The effect of binding reduced tuna mitochondrial cytochrome c to negatively charged lipid bilayer vesicles at low ionic strength on the kinetics of electron transfer to various oxidants was studied by stopped-flow spectrophotometry. Binding strongly stimulated (up to 100-fold) the rate of reaction with the positively charged cobalt phenanthroline ion, whereas the rate of reaction with the negatively charged ferricyanide ion was greatly inhibited (up to 60-fold), as compared with the same systems either at high ionic strength or at low ionic strength either in the presence of electrically neutral vesicles or in the absence of vesicles. Reactions of tuna cytochrome c with uncharged or electrically neutral oxidants such as benzoquinone and Rhodospirillum rubrum cytochrome c2 were unaffected by binding to vesicles, suggesting little or no effect of membrane association on cytochrome structure or accessibility of the heme center. The kinetic effects were largest at lower cytochrome c to vesicle ratios, where there was a greater degree of exposure of negatively charged regions on the membrane. The reduction of cobalt phenanthroline and ferricyanide by bound cytochrome c proceeded by nonexponential kinetics, as compared with the monophasic kinetics observed in the absence of vesicles.
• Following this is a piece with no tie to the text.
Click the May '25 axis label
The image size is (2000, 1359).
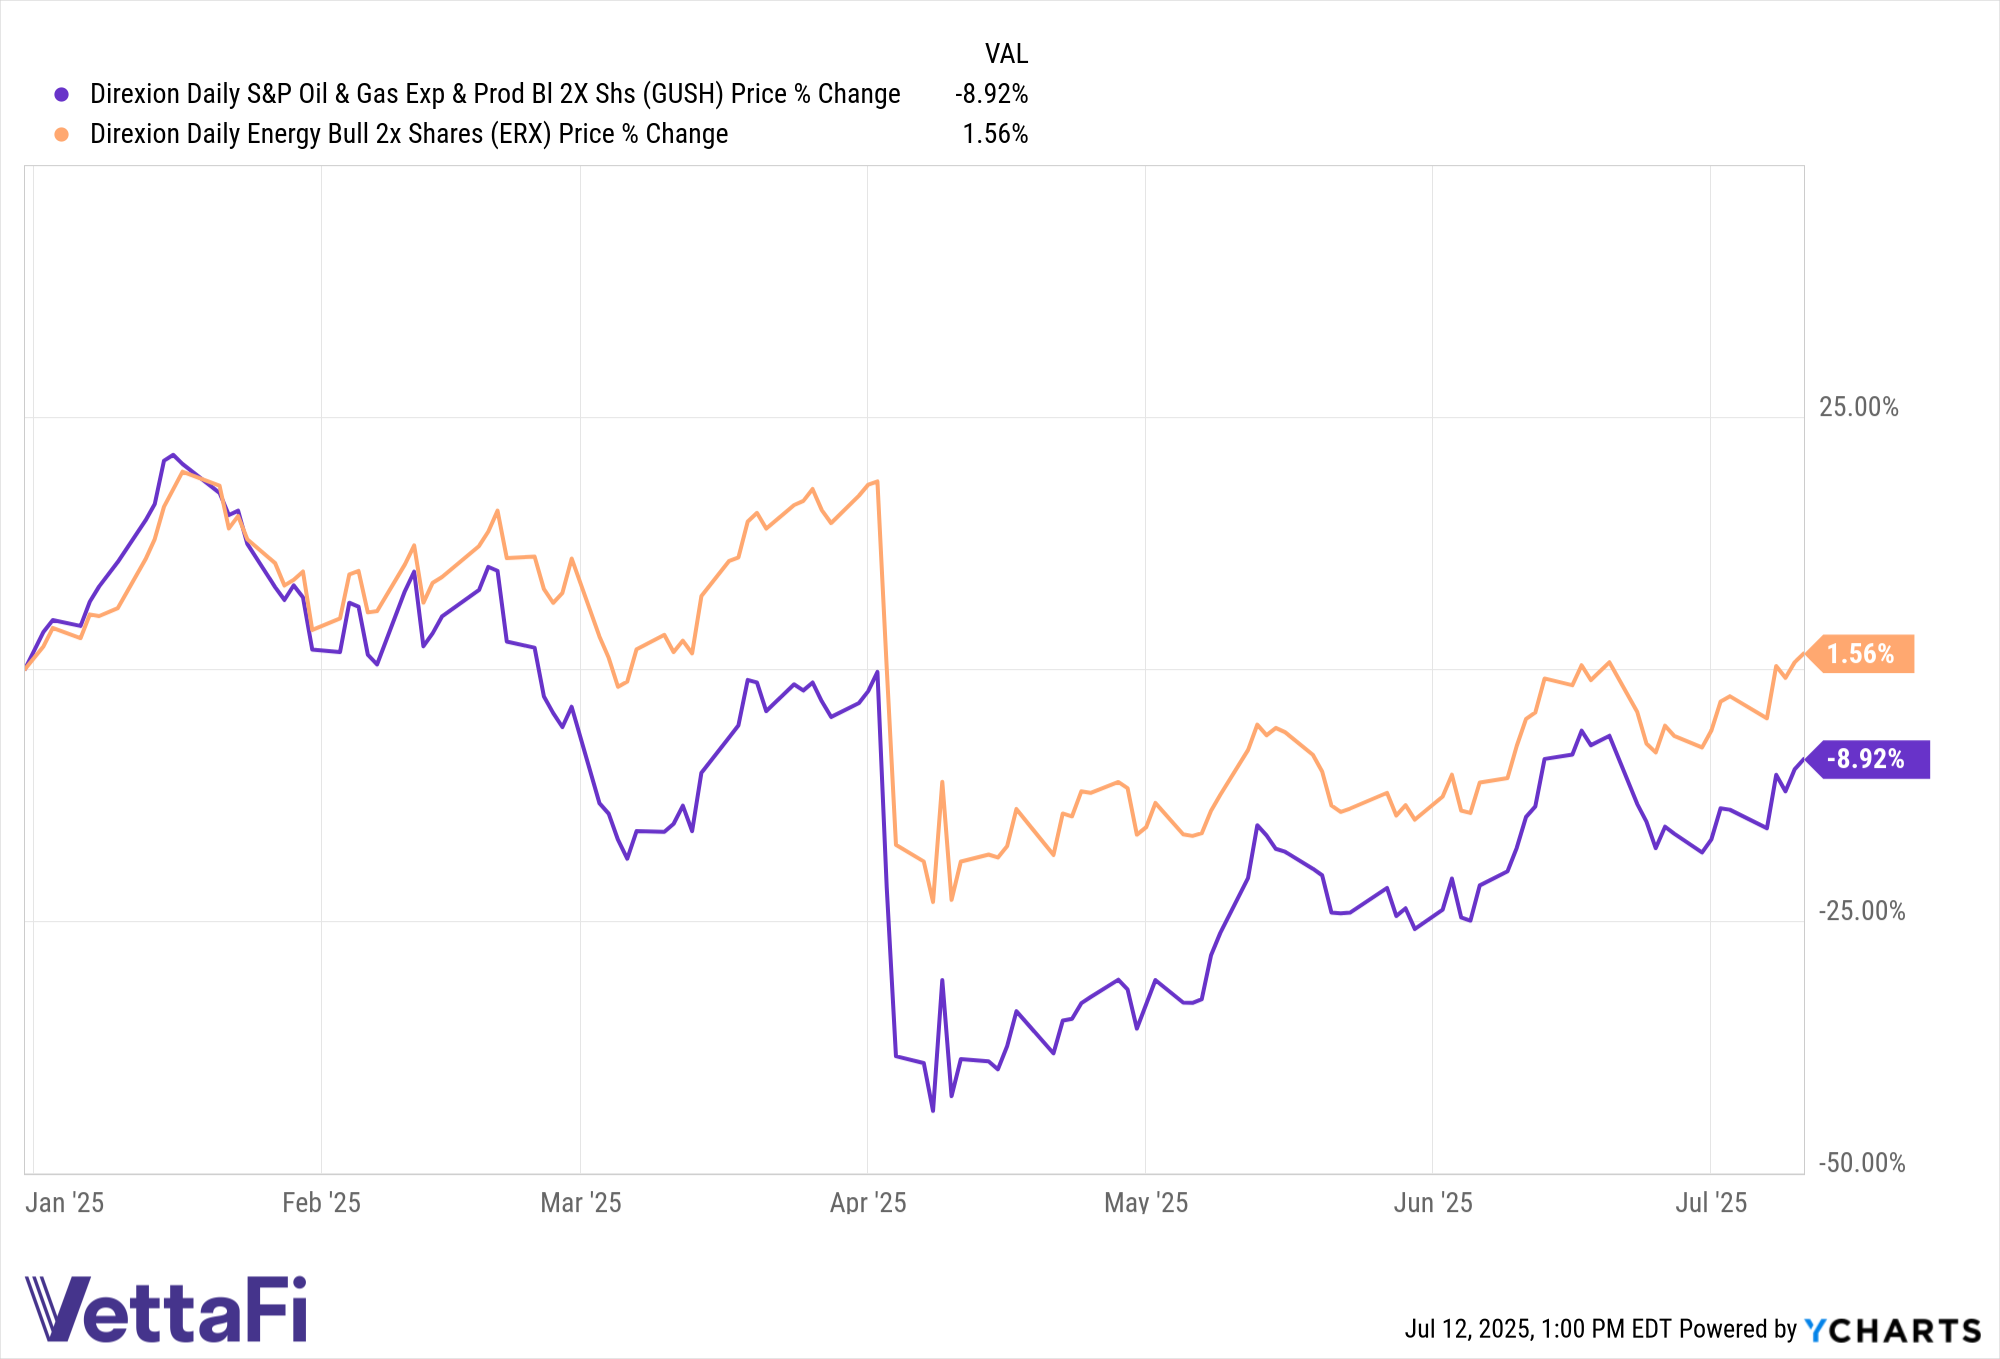point(1146,1202)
This was probably due to the heterogeneous distribution of vesicle sizes which exists at a given lipid to protein ratio. Nonlinear oxidant concentration dependencies were observed for cobalt phenanthroline oxidation of membrane-bound cytochrome c, consistent with a (minimal) two-step kinetic mechanism involving association of the oxidant with the membrane followed by electron transfer. Based on a comparison of second-order rate constants as a function of lipid to protein mole ratio, binding of cytochrome c to the bilayer increased the efficiency of the cobalt phenanthroline reaction by a factor of approximately 500 at the highest lipid:protein ratio used. The results suggest a mechanism involving attractive and repulsive electrostatic interactions between the negatively charged bilayer and the electrically charged oxidants, which increase or decrease their effective concentrations at the membrane surface.